An Easterhouse Epiphany
We are sticking to the task. But that doesn’t just mean making difficult decisions on public spending. It also means something more profound. It means building a leaner, more efficient state. We need to do more with less. Not just now, but permanently.
– Prime Minister, David Cameron
This post is really a response to Liam Murray who wrote in the comments section of Pat Kane’s piece ‘A Revolution of Rising Expectations’ the following: “The entire ‘Yes’ campaign seems to be built on this one dull pedestrian premise – ‘vote yes and our politics will get a bit more left-wing’. I don’t object because I don’t share the politics (in many cases I do) but because it’s a p***-poor reason to upend our constitutional settlement, that’s all.”
It’s also provoked by John Major’s astonishing revelations this week that Britain is run by a privileged elite. It’s a very late denouement that has only three possible explanations: 1) He was too busy shagging Edwina Currie to notice anything going on around him 2) He’s mortally stupid to a degree previously unknown to mankind 3) He’s woken from a dream-like catatonic state only to realise some truths about the world.
Various titles were suggested for this article and we’re considering a regular column dubbed simply Austerity Unionism to track the direct link between gross inequality and our constitutional settlement and structures. We’re indebted to our new best pal on Twitter Joe Oliver (@joe_oliver) who said: “I do love that David Cameron delivered the message ‘Austerity could be with us forever’ in front of a huge gold throne.” Indeed he did Joe and you can read the whole marvel here.
Back to Liam and his plaintive plea – is the Yes vote reduced to a simple promise of more left-wing politics? Well, actually it’s about sovereignty, rather than any particular form of politics, but there are certain driving realities that are shaping the debate. That’s true.
Shelter tell us that there will be more than 80,000 children in the UK face spending Christmas living in temporary housing, details here. So in the sense that there’s a pressing driving need for social justice, then Yes the new Scotland needs to be predicated on a sharp break with the ideology that has shaped Britain for the last thirty years. If it isn’t, what’s the point?
The obsession with privatisation – which has most recently seen our Post Office sold off on the cheap – is another challenge for us to regain control over our economic commons – our collective wealth – and manage them for the benefit of society and not for the profit of a tiny elite.
If all this seems arcane to Liam – or any others – it’s largely because this logic has been so internalised it’s now largely forgotten, largely absent from public dialogue, slightly less in this strange northern outpost.

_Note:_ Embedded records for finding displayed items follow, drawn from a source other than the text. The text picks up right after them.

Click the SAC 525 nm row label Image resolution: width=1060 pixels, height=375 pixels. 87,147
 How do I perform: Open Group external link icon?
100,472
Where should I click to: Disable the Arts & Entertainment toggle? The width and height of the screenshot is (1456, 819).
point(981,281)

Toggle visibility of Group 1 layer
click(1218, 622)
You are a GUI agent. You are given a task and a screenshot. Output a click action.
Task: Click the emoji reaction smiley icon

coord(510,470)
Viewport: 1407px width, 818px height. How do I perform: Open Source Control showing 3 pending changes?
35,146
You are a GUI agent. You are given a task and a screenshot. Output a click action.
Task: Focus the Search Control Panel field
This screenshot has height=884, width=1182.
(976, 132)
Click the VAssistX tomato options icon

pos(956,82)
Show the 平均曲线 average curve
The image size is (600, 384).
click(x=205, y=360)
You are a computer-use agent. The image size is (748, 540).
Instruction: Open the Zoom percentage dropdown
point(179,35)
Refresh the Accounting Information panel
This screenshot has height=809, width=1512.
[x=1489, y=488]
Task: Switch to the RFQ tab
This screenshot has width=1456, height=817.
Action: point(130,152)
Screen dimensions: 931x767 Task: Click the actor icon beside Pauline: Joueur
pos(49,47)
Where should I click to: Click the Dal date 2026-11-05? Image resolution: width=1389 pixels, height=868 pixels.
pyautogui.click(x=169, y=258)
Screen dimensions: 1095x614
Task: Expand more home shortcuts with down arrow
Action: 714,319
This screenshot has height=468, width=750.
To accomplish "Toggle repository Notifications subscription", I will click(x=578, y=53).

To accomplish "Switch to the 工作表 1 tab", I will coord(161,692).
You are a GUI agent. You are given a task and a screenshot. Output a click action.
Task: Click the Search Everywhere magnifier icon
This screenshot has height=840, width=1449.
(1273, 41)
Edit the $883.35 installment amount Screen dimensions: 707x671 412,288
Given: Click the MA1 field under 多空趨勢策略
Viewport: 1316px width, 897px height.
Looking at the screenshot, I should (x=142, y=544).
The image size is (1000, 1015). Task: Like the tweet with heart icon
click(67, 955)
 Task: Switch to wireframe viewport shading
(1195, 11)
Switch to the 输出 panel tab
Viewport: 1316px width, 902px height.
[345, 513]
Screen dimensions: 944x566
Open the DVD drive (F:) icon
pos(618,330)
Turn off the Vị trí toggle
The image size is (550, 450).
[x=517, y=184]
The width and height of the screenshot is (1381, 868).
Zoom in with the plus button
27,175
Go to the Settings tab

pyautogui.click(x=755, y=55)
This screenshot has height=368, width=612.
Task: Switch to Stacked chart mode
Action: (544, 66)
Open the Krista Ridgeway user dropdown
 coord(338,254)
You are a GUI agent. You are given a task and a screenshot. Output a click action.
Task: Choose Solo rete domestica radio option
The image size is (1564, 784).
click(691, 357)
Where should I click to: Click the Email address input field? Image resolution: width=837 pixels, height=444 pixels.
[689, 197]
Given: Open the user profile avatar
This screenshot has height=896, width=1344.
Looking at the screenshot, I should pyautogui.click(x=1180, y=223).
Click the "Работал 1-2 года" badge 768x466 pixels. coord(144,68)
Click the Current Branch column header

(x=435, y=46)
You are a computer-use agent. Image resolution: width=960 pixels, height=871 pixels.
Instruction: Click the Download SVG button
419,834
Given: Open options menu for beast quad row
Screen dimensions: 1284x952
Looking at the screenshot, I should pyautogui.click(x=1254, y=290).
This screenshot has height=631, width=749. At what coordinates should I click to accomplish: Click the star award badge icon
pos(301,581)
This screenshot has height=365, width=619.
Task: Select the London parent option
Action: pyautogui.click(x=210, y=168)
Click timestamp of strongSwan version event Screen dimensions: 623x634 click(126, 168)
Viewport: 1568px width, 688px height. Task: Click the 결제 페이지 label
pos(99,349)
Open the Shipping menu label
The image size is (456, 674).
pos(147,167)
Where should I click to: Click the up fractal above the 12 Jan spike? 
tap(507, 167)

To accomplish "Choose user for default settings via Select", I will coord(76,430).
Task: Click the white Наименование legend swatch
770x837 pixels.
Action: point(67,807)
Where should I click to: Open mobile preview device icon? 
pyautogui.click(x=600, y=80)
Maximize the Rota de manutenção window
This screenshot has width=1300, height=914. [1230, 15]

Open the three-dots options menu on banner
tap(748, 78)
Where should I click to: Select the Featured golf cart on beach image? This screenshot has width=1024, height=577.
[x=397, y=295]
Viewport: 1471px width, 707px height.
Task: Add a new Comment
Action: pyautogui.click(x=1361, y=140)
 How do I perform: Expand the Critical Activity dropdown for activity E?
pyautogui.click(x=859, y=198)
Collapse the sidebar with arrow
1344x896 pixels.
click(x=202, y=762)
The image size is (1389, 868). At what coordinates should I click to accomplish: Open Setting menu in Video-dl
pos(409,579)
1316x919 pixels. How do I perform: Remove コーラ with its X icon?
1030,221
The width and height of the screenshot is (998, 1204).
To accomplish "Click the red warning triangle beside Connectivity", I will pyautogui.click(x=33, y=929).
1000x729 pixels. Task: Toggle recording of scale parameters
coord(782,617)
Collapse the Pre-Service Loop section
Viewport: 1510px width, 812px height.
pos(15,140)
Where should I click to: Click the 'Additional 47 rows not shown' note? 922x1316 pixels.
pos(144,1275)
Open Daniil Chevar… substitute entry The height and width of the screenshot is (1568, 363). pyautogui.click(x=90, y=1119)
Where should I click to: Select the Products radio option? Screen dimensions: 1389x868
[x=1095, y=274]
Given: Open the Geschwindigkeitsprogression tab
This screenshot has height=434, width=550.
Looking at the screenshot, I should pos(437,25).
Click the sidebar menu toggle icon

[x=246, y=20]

This won’t be easy as Aidan Moffett wrote this week:
We can be better. We can be BRILLIANT. It won’t be easy and it will take time, but a good future only comes from hard work. I’m not scared of it being difficult, I’m scared of my children being trapped in the same miserable system in twenty years’ time and blaming me for doing nothing about it. Independence is not a negative; it is – to my mind – the only positive way to achieve the future Scotland that most of us seem to want.
But to make this leap we will need to confront the corporate capture of society we have colluded in.
As George Monbiot:
It’s the reason for the collapse of democratic choice. It’s the source of our growing disillusionment with politics. It’s the great unmentionable. Corporate power. The media will scarcely whisper its name. It is howlingly absent from parliamentary debates. Until we name it and confront it, politics is a waste of time. Tony Blair and Gordon Brown purged the party of any residue of opposition to corporations and the people who run them. That’s what New Labour was all about.
These for me are the driving compelling reason for independence, not just for a ‘pedestrian left wing politics’ but for a restorative practice of social justice, a transformation of economic inequality and a reclamation of public ownership. You can’t deliver one without the other. For example you can’t get away from fuel poverty without removing the control from a profit-focused cartel. Ed Miliband’s ‘price freeze’ ruse was quickly shown to be a nonsense, despite widespread support in the media. Millions of people now face fuel poverty this winter whilst private companies profits soar.
The challenges we face require a new settlement – they can’t be grounded in an approach that feeds on a race to the bottom with zero hours contracts, mass precarity, a cultural war on the poorest and a loop of victory parades as succor. Nor should we believe the line routinely trotted out by those who oppose independence – that this will mean no difference – that views and values are really no different north and south of the border – and that no change is the best option.
As we prepare for RIC 2013 its clear that the appetite for big policy change is here and now – it’s the prize for any arty r new government willing to seize it.
Ten years ago Iain Duncan Smith cried in Easterhouse. Or so we’re told. Now he’s a bit more focused.
As Polly Tonybee writes Smith has shifted from a faux compassion to a stark brutality. Stopping benefits, driving people on to food banks, the bedroom tax and a slew of punitive cuts we’re just at the front edge of are transforming Britain from a country disfigured by inequality and poverty to one defined by it.
All this implemented by a government we didn’t elect.
As we focus on the campaign ahead, those who chose to vote No are effectively condoning this programme of austerity. How’s that for a dull pedestrian premise?